Blair presses banks on dormant accounts

by Paul J Davies and Eoin Callan

Tony Blair has increased the pressure on the British Bankers' Association to make progress on the treatment of dormant accounts.

The industry association is negotiating with the Treasury about control of an estimated £15bn left unclaimed when account holders move or die. The Treasury is considering legislation if banks do not voluntarily surrender the money to a foundation to give the funds to charities.

The talks are becoming tense because, it has emerged, banks have been adding money from dormant accounts to their profits. Joanna Elson, from the BBA, said yesterday that the big banks could not agree on a way forward. "The arguments are finely balanced between a statutory or voluntary scheme."

But one person close to the negotiations said: "The BBA is bluffing. The banks are testing Gordon Brown's will to act. What we might see next is one of the banks breaking ranks.

HSBC is the only group among the UK's six leading high street banks to say that it has never taken any assets from dormant accounts into its profit line.

Abbey National, Barclays and RBS have admitted to the practice, while Lloyds TSB and HBOS refused to comment.

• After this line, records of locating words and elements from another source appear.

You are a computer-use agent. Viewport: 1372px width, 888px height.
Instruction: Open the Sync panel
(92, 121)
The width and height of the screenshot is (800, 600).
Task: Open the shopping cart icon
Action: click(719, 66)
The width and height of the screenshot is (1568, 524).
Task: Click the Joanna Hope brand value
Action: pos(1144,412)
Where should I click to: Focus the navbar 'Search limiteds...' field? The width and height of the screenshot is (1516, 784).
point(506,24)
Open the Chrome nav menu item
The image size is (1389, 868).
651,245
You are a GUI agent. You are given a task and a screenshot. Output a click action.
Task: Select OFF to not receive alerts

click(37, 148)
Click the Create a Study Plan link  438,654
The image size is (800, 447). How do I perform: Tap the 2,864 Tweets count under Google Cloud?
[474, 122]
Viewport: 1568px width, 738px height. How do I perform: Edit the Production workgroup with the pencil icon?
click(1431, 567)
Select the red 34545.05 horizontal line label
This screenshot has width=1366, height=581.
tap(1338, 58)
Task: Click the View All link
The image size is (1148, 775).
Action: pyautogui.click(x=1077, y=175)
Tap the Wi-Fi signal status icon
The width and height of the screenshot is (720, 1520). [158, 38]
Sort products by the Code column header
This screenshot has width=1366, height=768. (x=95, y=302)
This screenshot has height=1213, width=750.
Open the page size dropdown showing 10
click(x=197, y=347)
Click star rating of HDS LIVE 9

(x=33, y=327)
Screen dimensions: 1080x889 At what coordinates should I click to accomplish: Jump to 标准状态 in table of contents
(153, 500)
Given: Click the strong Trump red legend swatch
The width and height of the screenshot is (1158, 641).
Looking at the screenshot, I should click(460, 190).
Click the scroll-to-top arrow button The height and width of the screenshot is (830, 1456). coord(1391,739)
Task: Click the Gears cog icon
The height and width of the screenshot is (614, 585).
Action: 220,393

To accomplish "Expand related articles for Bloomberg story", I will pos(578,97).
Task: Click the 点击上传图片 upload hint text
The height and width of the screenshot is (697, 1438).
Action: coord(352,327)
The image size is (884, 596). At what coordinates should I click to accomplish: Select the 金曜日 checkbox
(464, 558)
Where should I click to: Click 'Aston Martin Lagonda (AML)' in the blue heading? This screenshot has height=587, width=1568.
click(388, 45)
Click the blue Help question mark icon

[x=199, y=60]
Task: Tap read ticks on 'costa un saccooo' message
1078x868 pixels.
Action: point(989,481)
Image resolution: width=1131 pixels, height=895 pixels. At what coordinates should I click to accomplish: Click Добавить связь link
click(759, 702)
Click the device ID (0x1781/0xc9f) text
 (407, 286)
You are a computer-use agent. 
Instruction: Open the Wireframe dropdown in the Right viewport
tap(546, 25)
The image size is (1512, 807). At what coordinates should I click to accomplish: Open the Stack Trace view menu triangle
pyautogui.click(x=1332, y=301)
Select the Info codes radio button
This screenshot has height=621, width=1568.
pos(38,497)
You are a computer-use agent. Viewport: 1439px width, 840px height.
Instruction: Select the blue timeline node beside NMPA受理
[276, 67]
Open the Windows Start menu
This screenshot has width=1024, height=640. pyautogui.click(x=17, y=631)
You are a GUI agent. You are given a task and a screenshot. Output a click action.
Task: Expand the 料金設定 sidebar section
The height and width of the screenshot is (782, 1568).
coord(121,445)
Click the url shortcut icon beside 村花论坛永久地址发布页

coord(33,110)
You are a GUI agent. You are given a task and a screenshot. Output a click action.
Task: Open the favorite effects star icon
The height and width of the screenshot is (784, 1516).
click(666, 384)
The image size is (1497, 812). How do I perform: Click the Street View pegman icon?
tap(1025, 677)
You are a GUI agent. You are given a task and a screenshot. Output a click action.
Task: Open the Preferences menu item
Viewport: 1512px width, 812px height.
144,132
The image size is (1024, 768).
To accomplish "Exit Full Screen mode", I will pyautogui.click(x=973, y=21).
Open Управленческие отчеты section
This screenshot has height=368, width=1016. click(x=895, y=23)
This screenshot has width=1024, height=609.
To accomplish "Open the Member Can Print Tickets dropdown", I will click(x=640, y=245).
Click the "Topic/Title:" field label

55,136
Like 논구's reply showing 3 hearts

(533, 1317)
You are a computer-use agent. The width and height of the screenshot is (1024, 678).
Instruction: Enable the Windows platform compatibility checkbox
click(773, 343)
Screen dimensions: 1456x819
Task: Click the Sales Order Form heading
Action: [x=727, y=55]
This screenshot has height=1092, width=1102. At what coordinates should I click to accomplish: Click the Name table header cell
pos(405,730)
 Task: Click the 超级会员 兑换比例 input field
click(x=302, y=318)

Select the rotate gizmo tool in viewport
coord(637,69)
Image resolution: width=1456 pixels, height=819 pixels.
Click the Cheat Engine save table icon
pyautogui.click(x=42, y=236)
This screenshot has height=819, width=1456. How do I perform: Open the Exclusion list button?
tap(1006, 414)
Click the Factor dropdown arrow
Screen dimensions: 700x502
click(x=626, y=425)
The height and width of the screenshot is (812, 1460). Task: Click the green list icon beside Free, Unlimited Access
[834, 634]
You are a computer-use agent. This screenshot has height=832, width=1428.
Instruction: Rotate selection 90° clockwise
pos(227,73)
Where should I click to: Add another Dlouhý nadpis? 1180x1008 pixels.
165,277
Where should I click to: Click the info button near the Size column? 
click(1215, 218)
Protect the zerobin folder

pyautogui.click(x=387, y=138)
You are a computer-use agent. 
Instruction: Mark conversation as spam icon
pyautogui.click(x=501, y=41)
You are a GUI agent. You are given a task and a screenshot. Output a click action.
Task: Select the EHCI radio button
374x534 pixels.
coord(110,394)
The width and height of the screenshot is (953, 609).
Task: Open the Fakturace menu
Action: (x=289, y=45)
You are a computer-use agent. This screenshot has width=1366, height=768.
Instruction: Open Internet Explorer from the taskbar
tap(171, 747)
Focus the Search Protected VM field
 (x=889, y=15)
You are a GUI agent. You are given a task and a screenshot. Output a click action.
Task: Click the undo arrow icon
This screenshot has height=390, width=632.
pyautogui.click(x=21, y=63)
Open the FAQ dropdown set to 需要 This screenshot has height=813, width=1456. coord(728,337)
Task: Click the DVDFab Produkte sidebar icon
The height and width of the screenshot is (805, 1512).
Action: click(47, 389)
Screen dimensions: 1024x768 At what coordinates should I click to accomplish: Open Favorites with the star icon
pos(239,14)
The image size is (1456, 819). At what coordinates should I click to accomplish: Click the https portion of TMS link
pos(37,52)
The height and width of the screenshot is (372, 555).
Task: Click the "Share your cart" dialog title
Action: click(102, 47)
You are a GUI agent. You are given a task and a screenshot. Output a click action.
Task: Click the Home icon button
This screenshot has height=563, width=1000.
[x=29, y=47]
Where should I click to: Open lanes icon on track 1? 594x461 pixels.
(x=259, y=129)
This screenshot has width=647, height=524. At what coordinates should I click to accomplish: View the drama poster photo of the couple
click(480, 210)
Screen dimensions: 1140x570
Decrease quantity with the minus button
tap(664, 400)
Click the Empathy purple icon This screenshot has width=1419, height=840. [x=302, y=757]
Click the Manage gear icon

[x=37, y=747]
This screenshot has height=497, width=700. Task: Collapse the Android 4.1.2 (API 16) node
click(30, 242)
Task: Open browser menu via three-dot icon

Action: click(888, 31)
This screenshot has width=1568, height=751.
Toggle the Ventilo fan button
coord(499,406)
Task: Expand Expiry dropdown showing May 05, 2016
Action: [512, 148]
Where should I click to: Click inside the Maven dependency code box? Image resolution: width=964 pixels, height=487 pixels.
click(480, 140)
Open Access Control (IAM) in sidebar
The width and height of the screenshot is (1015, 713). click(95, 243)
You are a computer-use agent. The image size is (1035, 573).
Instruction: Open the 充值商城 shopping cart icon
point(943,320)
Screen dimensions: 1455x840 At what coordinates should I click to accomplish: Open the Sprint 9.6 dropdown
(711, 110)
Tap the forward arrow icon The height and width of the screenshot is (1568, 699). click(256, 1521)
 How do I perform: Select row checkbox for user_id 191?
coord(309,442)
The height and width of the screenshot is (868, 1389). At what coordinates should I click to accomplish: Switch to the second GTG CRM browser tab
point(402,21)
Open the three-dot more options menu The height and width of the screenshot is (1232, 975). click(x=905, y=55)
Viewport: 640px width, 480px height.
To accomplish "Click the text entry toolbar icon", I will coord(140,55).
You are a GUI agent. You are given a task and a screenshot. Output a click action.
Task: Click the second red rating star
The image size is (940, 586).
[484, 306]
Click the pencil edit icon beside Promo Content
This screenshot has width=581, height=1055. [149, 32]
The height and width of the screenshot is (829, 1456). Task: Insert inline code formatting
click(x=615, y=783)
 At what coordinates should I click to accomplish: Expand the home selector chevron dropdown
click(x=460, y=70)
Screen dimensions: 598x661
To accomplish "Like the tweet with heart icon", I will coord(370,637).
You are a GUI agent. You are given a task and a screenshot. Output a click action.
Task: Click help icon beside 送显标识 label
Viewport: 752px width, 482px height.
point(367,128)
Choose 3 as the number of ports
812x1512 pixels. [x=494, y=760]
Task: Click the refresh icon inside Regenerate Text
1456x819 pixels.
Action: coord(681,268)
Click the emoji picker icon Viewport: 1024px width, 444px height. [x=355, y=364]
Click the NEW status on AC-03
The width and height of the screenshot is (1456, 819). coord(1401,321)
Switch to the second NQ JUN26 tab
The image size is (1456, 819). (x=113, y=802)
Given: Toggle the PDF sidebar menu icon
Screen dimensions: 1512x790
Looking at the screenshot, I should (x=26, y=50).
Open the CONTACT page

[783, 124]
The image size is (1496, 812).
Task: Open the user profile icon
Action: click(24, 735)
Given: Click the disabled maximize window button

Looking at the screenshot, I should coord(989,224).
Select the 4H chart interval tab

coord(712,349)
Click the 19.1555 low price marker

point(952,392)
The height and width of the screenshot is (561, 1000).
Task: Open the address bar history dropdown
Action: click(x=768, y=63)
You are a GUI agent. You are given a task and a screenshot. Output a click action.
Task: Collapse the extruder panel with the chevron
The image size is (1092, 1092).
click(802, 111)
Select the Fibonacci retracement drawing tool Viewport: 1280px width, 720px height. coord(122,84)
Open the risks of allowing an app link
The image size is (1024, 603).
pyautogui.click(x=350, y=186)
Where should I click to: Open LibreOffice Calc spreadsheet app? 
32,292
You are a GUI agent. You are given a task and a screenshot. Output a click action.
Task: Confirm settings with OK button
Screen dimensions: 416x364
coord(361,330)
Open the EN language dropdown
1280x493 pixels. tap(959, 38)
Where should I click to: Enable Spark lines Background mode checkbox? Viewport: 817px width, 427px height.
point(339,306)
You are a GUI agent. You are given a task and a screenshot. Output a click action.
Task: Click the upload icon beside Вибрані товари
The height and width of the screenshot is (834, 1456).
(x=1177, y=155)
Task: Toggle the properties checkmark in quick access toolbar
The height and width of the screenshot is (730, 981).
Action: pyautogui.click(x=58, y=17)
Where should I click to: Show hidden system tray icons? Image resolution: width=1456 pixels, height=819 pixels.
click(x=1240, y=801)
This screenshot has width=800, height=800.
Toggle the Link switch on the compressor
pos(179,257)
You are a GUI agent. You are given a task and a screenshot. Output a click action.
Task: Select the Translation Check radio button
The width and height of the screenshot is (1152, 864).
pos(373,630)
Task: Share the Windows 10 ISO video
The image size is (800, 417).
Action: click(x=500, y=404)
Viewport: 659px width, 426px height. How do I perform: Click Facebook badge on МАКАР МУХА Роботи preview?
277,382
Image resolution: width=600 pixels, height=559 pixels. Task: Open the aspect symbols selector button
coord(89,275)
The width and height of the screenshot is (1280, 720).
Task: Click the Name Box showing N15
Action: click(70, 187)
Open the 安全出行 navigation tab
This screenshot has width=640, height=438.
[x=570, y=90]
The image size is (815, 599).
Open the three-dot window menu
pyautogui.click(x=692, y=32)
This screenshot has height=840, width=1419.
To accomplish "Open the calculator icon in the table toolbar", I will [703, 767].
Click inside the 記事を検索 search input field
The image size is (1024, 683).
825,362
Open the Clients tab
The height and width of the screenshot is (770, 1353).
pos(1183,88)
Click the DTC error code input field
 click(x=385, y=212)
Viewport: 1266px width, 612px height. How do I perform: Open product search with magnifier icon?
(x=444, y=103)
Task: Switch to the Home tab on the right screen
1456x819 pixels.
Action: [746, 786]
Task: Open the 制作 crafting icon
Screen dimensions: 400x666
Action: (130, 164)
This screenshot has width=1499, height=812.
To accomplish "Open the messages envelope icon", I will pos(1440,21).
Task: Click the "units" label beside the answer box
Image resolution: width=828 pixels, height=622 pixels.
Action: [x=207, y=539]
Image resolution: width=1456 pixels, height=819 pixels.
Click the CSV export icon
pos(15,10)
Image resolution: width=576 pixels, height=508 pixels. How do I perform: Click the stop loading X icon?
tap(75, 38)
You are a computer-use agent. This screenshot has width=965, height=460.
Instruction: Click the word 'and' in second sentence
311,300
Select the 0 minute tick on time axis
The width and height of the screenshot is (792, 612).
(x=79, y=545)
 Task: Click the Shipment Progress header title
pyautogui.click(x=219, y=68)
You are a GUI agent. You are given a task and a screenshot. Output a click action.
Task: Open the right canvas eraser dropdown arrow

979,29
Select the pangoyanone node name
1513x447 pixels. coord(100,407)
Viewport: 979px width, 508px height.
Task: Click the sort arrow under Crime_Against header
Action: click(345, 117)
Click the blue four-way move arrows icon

Mr Blair said the government was looking to the BBA for progress on the issue, in reply to Tony Lloyd, Labour MP for Manchester, for a windfall tax on bank profits.

Mr Lloyd said some ministers wanted to "stop the banks getting away with this". The pressure could mean some banks might be forced to give up hundreds of millions of pounds in previously booked profits.

Estimates of how much cash banks had fed through to the profit line vary. Ian Smith, a partner at Deloitte, said that for most banks it was likely to be less than £100m per year. James Eden, analyst at Commerzbank said that banks such as Barclays or Abbey could easily be taking £20m a year.

None of the six banks the FT spoke to would comment on how much had been taken into profits. However, Barclays revealed that in its 2002 accounts there was an extra windfall of £59m from dormant accounts at Woolwich, the building society the bank bought in 2000.

"An increase of £59m resulted from a revision of the estimated amounts expected to be repaid on banking liabilities in the light of experience since the Woolwich acquisition in 2000 and to align Woolwich with Barclays practice," the report said. One person at a leading bank who declined to be named, pointed to the potentially huge amounts of unclaimed assets held under custody of the government, not only in dormant National Savings accounts, but also in guilts such as war bonds.